If a supply partner delivers 100% viewability — even if it’s fabricated with JavaScript trickery — the machine says, “Send the budget.”
We’ve created a system where moral decisions are replaced with mechanical calculations, and then we act surprised when the results feel hollow, or worse, fraudulent.
📉 A System Designed to Fail Forward
Let’s look at incentives.
Platforms get paid whether the campaign works or not.
Publishers get paid whether the user is real or not.
Agencies get paid on spend, not success.
Detection companies get paid to “monitor,” not necessarily to stop anything.
The entire industry is built on fail-forward logic — where underperformance doesn’t trigger reform, it triggers more investment in new tools to mask the old failures.
We’ve stacked layers of tech and terminology to obscure the fact that most campaigns don’t work.

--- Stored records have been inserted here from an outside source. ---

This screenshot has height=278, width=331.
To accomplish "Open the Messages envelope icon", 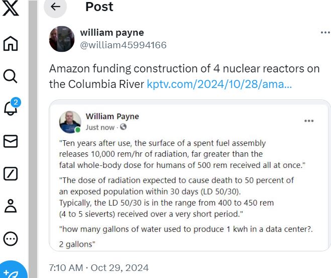I will pyautogui.click(x=11, y=141).
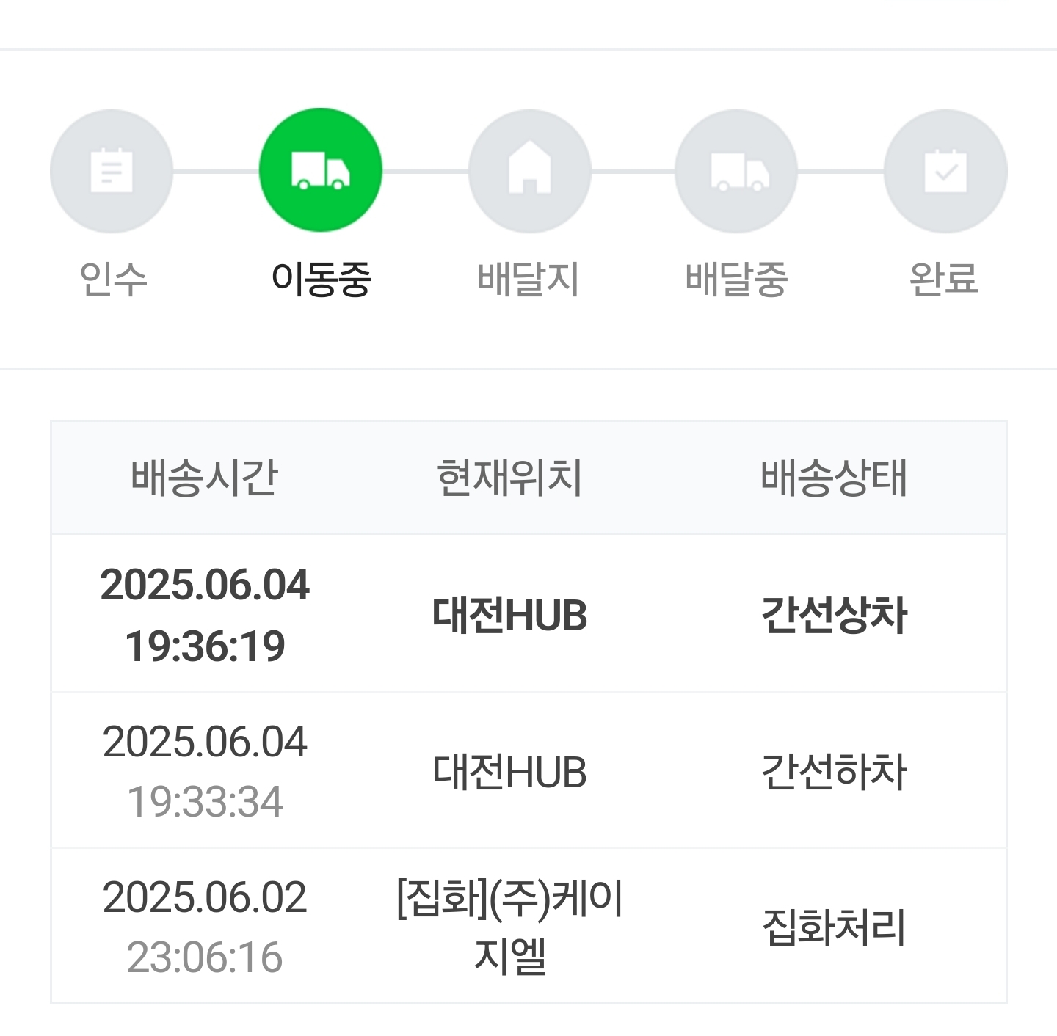Click the 2025.06.02 23:06:16 timestamp
1057x1036 pixels.
point(205,927)
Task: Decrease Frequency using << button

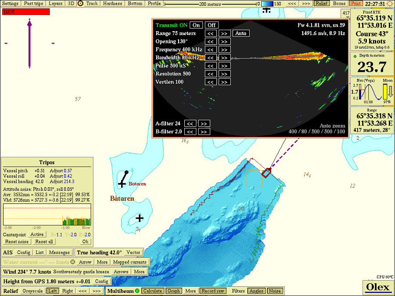Action: 211,50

Not because the idea is bad.
But because the plumbing is broken — and the plumber is an algorithm that’s been told “scale or die.”
🧭 What Comes Next?
This isn’t a call to go back to spreadsheets and fax machines. Automation is essential. Algorithms are powerful.
But what we need is a return to intentionality. To strategy. To thinking like humans, not dashboards.
Ask yourself:
Who controls the logic that’s making decisions on your behalf?
Are you measuring results that matter to your business — or just to your platform vendor?
When was the last time you audited not the performance report, but the assumptions that generated it?
Because right now, we’re in an elevator that moves fast, flashes lights, and plays lovely hold music.
But there are no buttons.
No manual override.
And no one’s quite sure who decided where we’re going — or if we’ll like it when we get there.